Enviada em 16/09/2020

Preconceito linguístico e o distânciamento socioeconômico

Criado em 1961, pelo cartunista brasileiro Maurício de Sousa, Chico Bento é caracterizado como um típico caipira brasileiro, que além de andar descalço e usar chapéu de palha, reproduz o dialeto caipira. Debates na década de 80 alegavam que a revista do Chico Bento ensinava às crianças a falarem errado.

A face do personagem caipira é apenas uma das várias existentes no nosso país. Quando falamos em preconceito linguístico, é necessário visualizar o Brasil em sua proporção real, um país de dimensões continentais, onde a língua tende a se modificar de acordo com os costumes, crenças e, inclusive, a partir do nível de investimento público apresentado à determinadas regiões. Assim sendo, nota-se que o preconceito linguístico pode ser entendido como uma face do preconceito socioeconômico, disseminado em todo o país.

Segundo o professor, linguista e filósofo Marcos Bagno, uma parte da sociedade utiliza da língua como ferramenta de dominação, dirigindo-se da elite econômica para as classes mais pobres, visto que o desconhecimento da norma-padrão, por parte dessas pessoas, relaciona-se com o baixo nível de qualificação profissional.

Entendendo que a principal consequência do preconceito linguístico é a reforçar os demais preconceitos a ele relacionados, percebe-se a necessidade de medidas sociais e educacionais para atenuar tal problema.

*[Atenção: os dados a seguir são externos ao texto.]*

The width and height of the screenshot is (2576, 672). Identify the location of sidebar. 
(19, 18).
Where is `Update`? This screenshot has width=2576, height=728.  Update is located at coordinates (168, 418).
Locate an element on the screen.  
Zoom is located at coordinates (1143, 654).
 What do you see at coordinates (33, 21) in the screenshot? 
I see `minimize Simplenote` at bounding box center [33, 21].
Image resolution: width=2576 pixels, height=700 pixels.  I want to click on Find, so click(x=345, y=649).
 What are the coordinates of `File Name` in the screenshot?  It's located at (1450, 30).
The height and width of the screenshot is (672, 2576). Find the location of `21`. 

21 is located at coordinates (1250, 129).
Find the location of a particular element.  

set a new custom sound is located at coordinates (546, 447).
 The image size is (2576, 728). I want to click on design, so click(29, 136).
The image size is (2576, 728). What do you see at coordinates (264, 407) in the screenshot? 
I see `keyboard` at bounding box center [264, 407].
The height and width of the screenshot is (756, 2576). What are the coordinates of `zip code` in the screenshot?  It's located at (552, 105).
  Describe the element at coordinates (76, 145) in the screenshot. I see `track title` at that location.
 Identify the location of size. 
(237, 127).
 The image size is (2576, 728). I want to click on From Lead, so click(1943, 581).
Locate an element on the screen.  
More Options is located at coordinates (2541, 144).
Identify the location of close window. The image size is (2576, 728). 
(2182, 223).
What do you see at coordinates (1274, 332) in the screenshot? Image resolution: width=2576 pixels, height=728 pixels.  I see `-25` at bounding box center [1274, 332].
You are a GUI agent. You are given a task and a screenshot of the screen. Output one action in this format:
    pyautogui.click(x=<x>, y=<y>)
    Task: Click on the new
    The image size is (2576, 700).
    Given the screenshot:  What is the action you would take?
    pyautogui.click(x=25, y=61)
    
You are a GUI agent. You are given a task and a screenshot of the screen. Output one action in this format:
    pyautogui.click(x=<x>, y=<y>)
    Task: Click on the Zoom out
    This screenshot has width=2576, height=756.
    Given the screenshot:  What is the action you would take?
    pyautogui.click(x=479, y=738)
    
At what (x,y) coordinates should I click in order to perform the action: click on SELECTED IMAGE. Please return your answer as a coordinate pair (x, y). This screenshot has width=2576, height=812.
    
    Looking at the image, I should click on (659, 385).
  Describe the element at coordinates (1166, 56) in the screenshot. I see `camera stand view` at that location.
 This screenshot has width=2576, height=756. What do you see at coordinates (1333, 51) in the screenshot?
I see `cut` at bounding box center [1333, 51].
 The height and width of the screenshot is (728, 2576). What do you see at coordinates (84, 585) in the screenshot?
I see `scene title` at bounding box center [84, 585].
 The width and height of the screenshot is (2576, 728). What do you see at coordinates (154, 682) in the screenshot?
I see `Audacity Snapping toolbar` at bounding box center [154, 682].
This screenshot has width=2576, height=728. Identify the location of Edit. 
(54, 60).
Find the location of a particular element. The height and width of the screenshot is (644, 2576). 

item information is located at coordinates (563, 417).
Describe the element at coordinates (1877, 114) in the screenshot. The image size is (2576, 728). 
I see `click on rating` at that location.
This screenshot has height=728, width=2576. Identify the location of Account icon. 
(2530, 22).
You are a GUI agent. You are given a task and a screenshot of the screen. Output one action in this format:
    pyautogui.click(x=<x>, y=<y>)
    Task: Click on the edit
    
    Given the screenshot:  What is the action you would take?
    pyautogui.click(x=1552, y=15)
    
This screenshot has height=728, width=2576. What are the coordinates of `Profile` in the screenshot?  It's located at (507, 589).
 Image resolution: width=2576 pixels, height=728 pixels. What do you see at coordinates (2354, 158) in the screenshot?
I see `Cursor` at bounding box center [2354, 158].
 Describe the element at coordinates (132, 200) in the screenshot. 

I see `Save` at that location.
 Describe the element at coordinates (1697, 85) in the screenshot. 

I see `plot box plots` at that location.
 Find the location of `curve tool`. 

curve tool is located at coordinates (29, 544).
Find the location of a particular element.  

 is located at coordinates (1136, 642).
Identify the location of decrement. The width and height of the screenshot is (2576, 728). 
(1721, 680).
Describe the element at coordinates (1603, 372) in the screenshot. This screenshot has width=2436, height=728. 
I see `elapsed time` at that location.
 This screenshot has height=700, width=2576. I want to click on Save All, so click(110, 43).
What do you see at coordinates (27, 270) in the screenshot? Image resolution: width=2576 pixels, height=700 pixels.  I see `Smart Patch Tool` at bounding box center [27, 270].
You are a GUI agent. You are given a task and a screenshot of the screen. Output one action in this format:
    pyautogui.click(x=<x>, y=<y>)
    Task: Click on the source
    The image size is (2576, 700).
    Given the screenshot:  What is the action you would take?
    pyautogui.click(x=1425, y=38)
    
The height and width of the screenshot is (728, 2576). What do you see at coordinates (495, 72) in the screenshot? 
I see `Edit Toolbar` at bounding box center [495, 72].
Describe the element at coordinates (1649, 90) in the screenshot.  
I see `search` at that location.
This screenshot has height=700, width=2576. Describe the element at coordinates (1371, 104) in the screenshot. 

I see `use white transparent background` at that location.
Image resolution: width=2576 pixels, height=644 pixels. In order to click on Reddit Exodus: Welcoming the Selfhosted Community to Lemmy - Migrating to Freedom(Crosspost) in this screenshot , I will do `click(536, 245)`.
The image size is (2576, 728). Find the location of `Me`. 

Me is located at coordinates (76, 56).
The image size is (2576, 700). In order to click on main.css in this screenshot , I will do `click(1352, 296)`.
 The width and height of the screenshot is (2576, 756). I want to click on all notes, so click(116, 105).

O ministério da educação (MEC), somado com a influência da mídia, e a participação direta das escolas, necessita divulgar, e barrar, o ideal de “certo” e “errado”, instruindo-os a questionar se tal variedade linguística é adequada ou não a situação em que ela se manifesta. Pode-se concordar com a frese de Albert Einstein “é mais fácil desintegrar um átomo do que um preconceito enraizado”, mas sempre é preciso dar o primeiro passo.